### Records shown:
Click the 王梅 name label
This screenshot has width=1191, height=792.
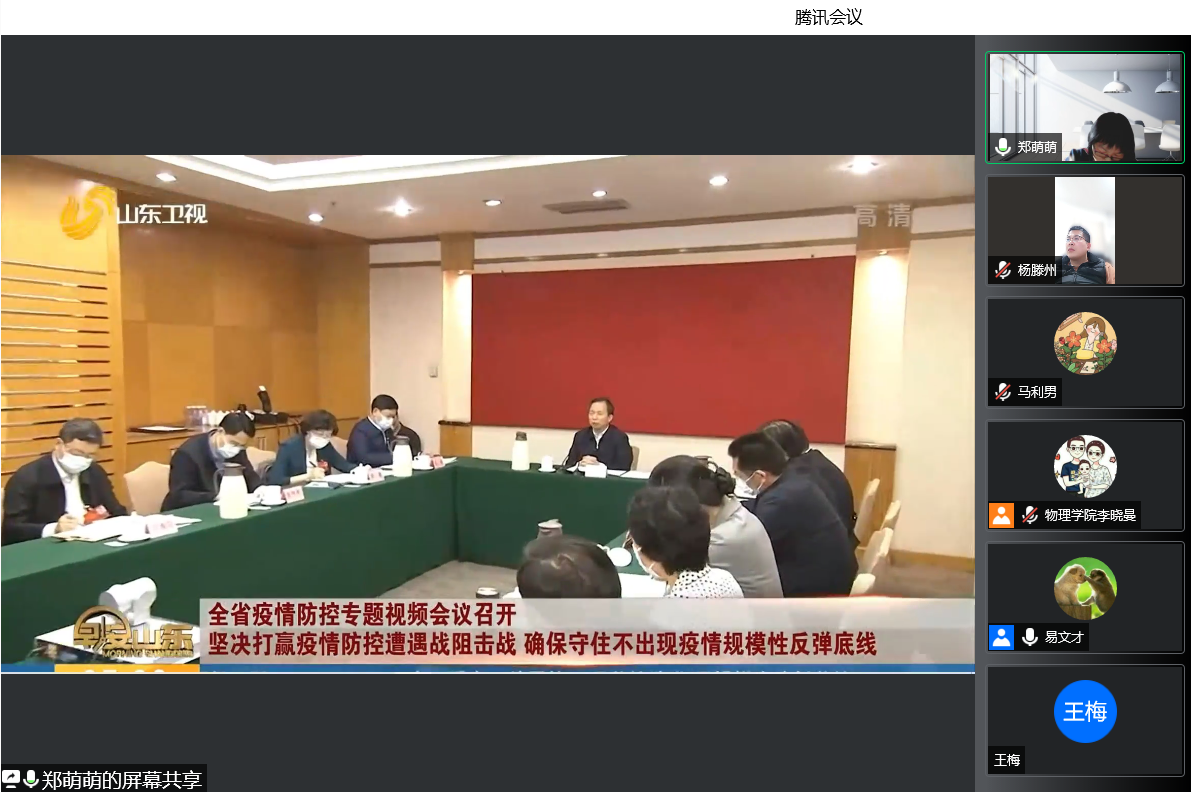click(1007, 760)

---

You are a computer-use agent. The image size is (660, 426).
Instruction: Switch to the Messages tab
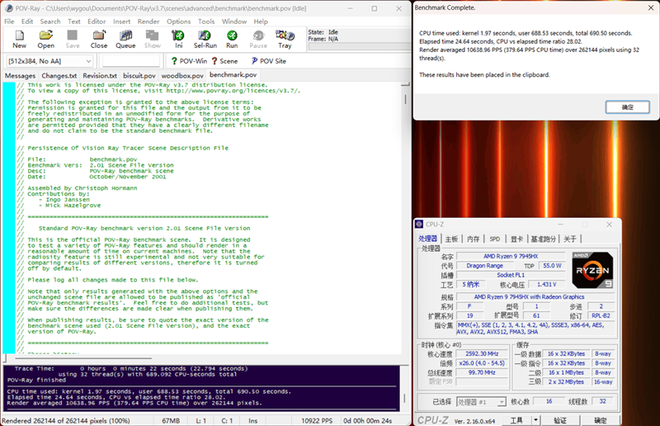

### Activity:
For this exercise, output exactly the lines above from the line with "You are a computer-use" to the line with "Instruction: Switch to the Messages tab", counting both, and leave out the rest.

### Response area:
You are a computer-use agent. The image size is (660, 426).
Instruction: Switch to the Messages tab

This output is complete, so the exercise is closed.